I am holding the dress at the checkout at Superstore. “$14. Made in Cambodia”. I shake the vision off my mind and pay for the dress…for my little Tori. So pretty.
We hear the term “Fair Trade” alot lately. It’s funny what can become “trendy”. If Martha Stewart puts it in her magazine, you can be assured that it will become trendy even if it was seriously ugly. I am baffled at the things that are considered “trendy” these days. I get a bit annoyed when people buy ‘Fair Trade” goods simply because it’s trendy. But I shouldn’t be so skeptical. It could be worse.
I’ve always had a “green” streak in my heart. But with this vision of Cambodian mother and some encouragement from some dear friends, I’ve become more interested in thinking about the process of a product getting into my hand beginning with how the materials are gathered. Now, let me be clear. I am not here to ‘preach’ on my little soap box or point finger at those who do not agree. This has been my journey lately and I just want to write about it. I’m not here to criticize anyone. So, after that being said….whenever Tori wears that dress, I think of her…the young mother. She may be just a fragment of my imagination, but she made me think differently about things that I own. I went through the house and packed away a bunch of stuff, starting with toys. I am hoping to have a garage sale in the next few weeks. I talked to Scott about taking a different approach when it comes to birthday celebrations. Just 1 or 2 friends and take them to the Zoo or Science Centre and DO something really special. Spend more time doing stuff with kids. Talking to them more. Playing games, exercising our imaginations. Playing “I spy” in the car. Painting rocks.
Anyways, I realized that being “Fair Trade” will make me the kind of a mother I’ve always strived to be. More involved, roll on the floor with the kids kind of a mom. Let me be clear here though. The last thing I want through this journey is making my kids suffer with the sense of guilt. They are so little and they don’t understand…not yet. But maybe a bit by bit, they will. I took them to “Ten Thousand Villages” the other day. They thought the store had some wonderful things from around the world.

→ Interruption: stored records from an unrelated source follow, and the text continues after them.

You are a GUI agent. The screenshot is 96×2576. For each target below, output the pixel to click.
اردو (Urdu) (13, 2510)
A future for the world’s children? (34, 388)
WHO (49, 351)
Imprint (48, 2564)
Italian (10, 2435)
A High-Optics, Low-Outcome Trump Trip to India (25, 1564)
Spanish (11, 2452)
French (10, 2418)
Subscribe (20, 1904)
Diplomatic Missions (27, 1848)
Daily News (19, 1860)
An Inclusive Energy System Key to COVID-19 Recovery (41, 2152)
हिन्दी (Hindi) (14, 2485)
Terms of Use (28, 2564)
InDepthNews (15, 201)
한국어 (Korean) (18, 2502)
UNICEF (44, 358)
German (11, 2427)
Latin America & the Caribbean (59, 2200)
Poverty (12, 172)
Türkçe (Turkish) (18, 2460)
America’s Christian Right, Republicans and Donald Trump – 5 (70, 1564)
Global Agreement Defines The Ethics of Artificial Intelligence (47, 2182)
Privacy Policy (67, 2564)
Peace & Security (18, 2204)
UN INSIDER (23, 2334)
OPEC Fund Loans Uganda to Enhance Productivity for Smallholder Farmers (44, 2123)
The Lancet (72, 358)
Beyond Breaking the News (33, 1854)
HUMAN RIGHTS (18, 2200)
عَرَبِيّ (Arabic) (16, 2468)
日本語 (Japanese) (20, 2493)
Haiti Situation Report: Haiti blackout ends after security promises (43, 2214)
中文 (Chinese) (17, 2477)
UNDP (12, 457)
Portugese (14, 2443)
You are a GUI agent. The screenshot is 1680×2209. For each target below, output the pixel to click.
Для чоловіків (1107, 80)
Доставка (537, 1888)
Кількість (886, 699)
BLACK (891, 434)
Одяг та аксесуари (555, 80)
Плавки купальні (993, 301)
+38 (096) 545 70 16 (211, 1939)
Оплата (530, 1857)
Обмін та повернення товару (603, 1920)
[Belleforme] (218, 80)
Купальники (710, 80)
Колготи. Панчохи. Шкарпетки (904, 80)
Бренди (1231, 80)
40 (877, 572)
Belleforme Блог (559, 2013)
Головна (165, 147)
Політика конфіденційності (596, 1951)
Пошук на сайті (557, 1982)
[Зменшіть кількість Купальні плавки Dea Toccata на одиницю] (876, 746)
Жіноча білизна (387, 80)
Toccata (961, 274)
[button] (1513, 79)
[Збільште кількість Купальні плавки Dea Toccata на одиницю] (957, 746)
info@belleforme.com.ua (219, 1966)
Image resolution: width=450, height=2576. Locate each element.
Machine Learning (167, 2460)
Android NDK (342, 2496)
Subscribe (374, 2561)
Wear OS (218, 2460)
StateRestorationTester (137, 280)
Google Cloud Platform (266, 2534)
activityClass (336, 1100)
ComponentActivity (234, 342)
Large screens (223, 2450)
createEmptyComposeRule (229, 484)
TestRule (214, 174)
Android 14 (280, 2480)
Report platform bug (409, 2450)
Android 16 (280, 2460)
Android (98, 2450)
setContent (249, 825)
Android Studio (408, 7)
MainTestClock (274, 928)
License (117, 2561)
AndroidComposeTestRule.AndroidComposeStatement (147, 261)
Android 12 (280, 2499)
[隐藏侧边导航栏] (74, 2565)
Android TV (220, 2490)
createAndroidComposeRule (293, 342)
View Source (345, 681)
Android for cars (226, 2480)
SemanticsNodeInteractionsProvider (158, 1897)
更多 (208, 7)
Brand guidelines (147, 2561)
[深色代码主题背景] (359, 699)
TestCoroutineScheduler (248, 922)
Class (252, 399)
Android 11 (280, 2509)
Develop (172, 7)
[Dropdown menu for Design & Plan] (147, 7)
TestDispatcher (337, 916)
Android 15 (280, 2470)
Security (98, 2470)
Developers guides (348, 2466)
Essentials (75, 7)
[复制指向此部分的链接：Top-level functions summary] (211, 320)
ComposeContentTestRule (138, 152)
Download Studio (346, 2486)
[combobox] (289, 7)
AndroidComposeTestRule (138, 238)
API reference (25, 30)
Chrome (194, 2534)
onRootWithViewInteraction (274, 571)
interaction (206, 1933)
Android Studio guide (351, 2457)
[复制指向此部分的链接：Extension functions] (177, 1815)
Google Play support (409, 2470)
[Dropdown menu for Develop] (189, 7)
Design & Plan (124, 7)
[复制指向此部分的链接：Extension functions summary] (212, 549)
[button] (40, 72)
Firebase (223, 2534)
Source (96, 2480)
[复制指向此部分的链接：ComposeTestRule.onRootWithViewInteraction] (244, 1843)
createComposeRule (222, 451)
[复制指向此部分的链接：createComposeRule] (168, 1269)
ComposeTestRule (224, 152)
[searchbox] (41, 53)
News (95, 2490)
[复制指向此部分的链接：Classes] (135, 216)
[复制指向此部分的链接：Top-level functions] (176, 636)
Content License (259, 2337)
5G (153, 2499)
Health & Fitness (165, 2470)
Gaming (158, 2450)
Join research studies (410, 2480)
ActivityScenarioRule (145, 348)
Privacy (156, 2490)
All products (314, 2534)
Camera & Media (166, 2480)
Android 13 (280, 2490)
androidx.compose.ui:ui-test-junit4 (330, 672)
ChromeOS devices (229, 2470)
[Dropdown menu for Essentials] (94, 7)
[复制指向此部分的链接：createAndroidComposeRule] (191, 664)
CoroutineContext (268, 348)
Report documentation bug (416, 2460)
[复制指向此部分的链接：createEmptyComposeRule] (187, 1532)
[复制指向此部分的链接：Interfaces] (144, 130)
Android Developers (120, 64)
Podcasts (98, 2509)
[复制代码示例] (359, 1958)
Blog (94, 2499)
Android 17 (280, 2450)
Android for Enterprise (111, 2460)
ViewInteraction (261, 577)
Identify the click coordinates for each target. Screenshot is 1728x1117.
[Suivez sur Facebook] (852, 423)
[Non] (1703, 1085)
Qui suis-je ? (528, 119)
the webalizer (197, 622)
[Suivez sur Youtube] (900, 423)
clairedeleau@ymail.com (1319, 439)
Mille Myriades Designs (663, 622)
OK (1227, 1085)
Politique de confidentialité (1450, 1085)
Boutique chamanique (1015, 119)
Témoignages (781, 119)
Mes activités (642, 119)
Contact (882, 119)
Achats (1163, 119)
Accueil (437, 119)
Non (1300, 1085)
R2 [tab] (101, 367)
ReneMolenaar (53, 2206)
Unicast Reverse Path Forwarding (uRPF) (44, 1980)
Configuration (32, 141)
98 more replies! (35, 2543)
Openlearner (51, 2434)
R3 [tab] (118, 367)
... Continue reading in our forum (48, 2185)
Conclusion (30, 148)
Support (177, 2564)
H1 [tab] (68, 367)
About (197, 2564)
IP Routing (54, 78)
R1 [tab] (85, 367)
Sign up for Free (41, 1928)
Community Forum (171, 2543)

I want to help their eyes to be open to the bigger world around them. As we carefully took each item off the shelf to examine them, I told them, “this came from a country called Thailand…Uncle Sam and Auntie Cecile’s baby was born there. And they have elephants there.”
So, yes, we have “My Littlest Pet shop” and I shop at Joe Fresh Clothing. I don’t think I am a fanatic. But I can say truly that by thinking twice about things we buy and trying to minimize our consumption, I feel more fulfilled. I see more of my kids and I feel close to them. I have less and simpler life, but my joy has been doubled. Ironic isn’t it?
I’ve only seen the tip of the iceberg at this point in my journey. I had my first cup of Fair Trade coffee today. I’m not a coffee drinker…at all. I loved it! I am also aware that it is next to impossible to go completely ‘religious’ about this kind of life style. So, I intend to not make myself or those around me especially my family feel guilty when we are not able to access fair trade goods. But rather, when we come across them, I want to take interest and delight in the discovery of how things have been made. And in the process, maybe I get to be a good mom…now, that’s a bonus, for sure.